Le film de clôture, L’Orchestre (Orkester) de Matevž Luzar (2021), narre la visite d’une fanfare slovène au festival rituel d’une ville autrichienne voisine. On sourit souvent, mais l’image de ces visiteurs s’enivrant sans retenue pour dégueuler dans l’intérieur privé soigné des vieilles Autrichiennes ne sonne plus très juste…


 


 

Sans référence historique, on pouvait s’étonner un peu de la connotation si slave, si proche du russe, de la langue slovène.
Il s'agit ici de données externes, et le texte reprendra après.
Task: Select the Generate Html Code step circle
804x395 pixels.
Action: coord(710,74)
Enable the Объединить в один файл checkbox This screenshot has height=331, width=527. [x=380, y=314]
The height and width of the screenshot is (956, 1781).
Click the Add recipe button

L’ambiance était aussi un peu tchèque, Milos Forman rôdait dans ce petit festival déchargé d’histoire politique, laissant bourgeonner une jeunesse, hésitante ou combative, sur les modes de vie des aînés plus conformistes, avec des femmes aux fourneaux et des hommes à materner.

Sylvie L. Strobel
Jeune Cinéma n°419, décembre 2022

1. On le trouve chez Les Mutins de Pangée.
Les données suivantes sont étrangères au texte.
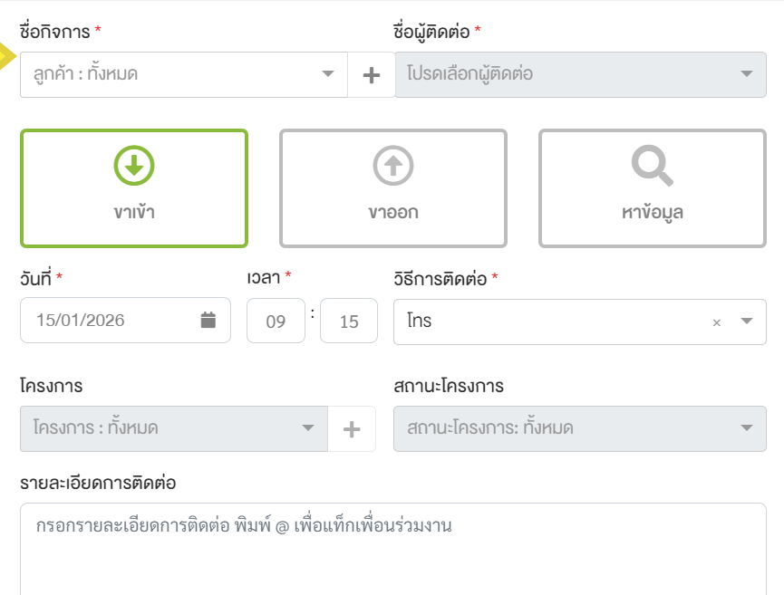Screen dimensions: 784x595
Task: Open the ชื่อผู้ติดต่อ contact person dropdown
Action: coord(580,74)
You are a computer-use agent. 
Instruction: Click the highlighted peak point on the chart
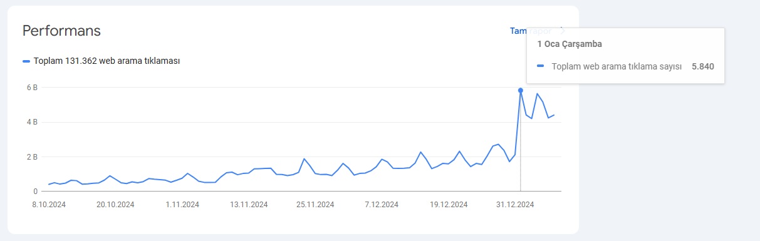521,90
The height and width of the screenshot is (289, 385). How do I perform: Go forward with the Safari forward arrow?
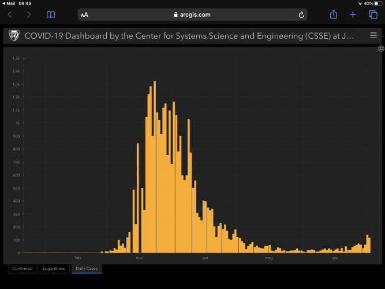click(x=29, y=14)
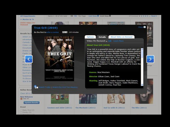Close the True Grit popup
This screenshot has height=127, width=170.
click(x=145, y=27)

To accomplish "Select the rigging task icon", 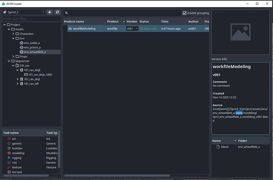I will (x=9, y=158).
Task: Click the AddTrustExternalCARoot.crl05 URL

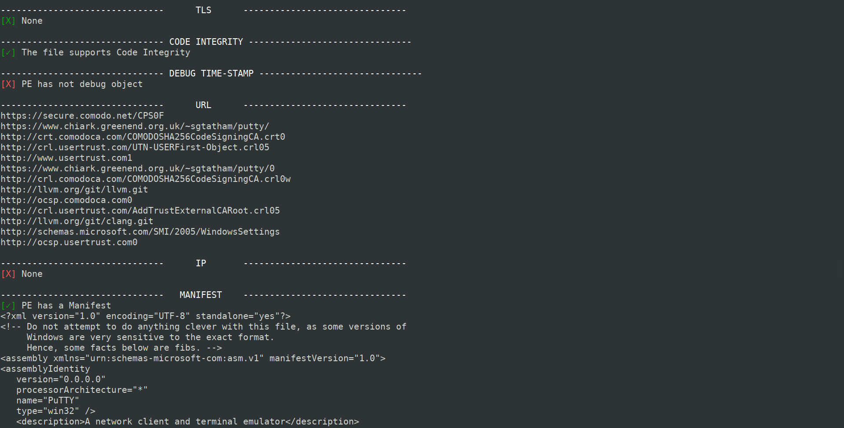Action: 140,210
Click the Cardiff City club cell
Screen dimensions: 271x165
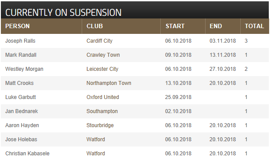point(100,41)
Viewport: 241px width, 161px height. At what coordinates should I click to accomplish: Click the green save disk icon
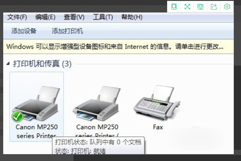pyautogui.click(x=200, y=7)
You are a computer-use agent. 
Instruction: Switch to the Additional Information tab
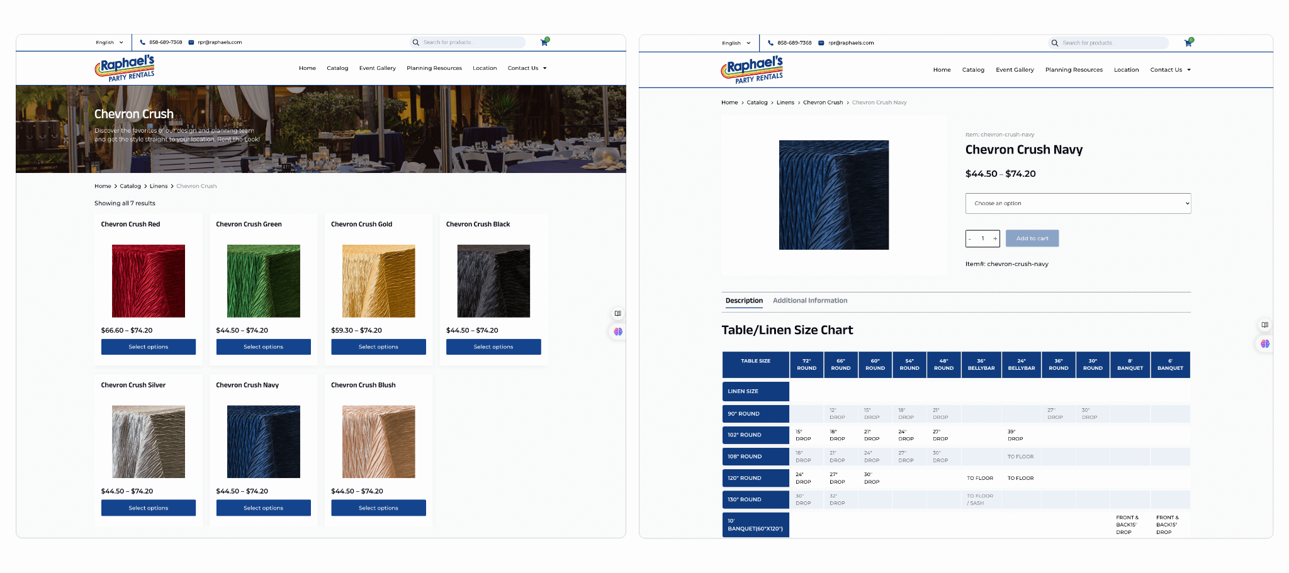[x=810, y=301]

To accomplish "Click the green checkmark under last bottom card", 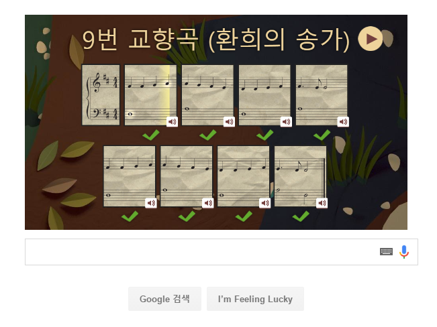I will coord(301,216).
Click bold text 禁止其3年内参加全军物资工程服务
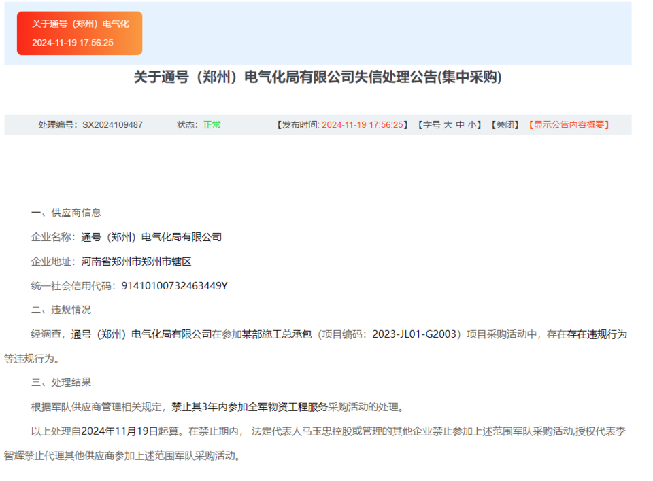The width and height of the screenshot is (653, 481). pyautogui.click(x=250, y=407)
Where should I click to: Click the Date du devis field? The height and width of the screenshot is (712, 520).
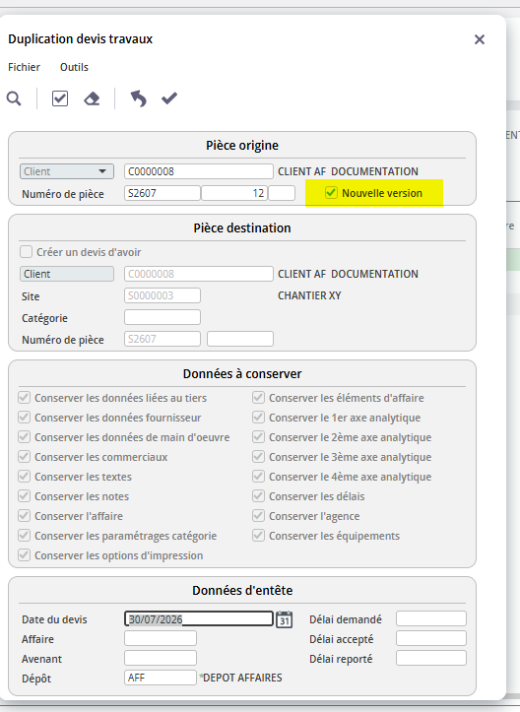[x=199, y=618]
2. On avait quand même vu, à Venise, en 2013, L’Ennemi de la classe (Razredni sovražnik) de Rok Biček.


* L’Inventaire (Inventura). Réal, sc : Darko Sinko ; ph : Marko Brdar ; mont : Matic Drakulic ; mu : Matija Krecic ; cost : Katja Hrobat. Int : Davor Janjic, Vlado Bulajic, Alen Kermac, Kristijan Gucek, Igor Godina, Dejan Spasic (Slovénie, 2021, 106 mn). Inédit en salle en France.

* La Vallée de la paix (Dolina miru). Réal : France Štiglic ; sc : F.S., France Jamnik, Vladimir Koch & Ivan Ribic ; ph : Rudi Vaupotic ; mont : Radojka Tanhofer ; mu : Marijan Kozina. Int : John Kitzmiller, Evelyne Wohlfeiler, Tugo Stiglic, Janez Čuk, Boris Kralj, Francek Drofenik (Yougoslavie, 1956, 82 mn). Sélection officielle en compétition du Festival de Cannes 1957, Prix d’interprétation pour John Kitzmiller. Sortie en salle en France le 29 août 1958.
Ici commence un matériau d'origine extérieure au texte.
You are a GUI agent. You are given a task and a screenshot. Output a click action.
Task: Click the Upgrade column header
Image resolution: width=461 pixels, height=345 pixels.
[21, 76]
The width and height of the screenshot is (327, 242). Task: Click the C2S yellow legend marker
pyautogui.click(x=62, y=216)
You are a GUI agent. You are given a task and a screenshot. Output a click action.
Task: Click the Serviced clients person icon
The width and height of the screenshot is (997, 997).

* Sanremo. Réal, sc : Miroslav Mandic ; ph : Peter Zeitlinger ; mont : Andrej Nagode ; mu : Darko Rundek ; cost : Polona Valentincic. Int : Sandi Pavlin, Silva Cusin, Boris Cavazza, Barbara Cerar, Doroteja Nadrah, Jurij Drevensek (Slovénie, 2020, 90 mn). Inédit en salle en France.

* "Salope, terme pejoratif pour une femme" (Prasica, slabsalni izraz za zensko). Réal : Tijana Zinajic ; sc : Iza Strehar ; ph : Milos Srdic ; mont : Anze Verdel ; cost : Matic Hrovat. Int : Liza Marijina, Tosja Flaker Berce, Anusa Kodelja, Jure Henigman, Spela Rozin, Nika Rozman (Slovénie, 2021, 90 mn). Inédit en salle en France.

* L’Orchestre (Orkester). Réal, sc : Matevž Luzar ; ph : Simon Tansek ; mont : Jelena Maksimovic ; cost : Nadja Bedjanic. Int : Gregor Zorc, Gregor Cusin, Jernej Kogovsek, Maria Hofstätter (Slovénie, 2021, 111 mn). Inédit en salle en France.

* Sœurs (Sestre). Réal, sc, mu : Katarina Rešek ; ph : Peter Perunovic ; mont : Lukas Miheljak ; cost : Damir Rakovic Ponorelii. Int : Mina Milovanovic, Sarah Al Saleh, Mia Skrbinac, Tin Troha (Slovénie, 2020, 23 mn). Grand Prix du festival dee Clermont-Ferrand 2021.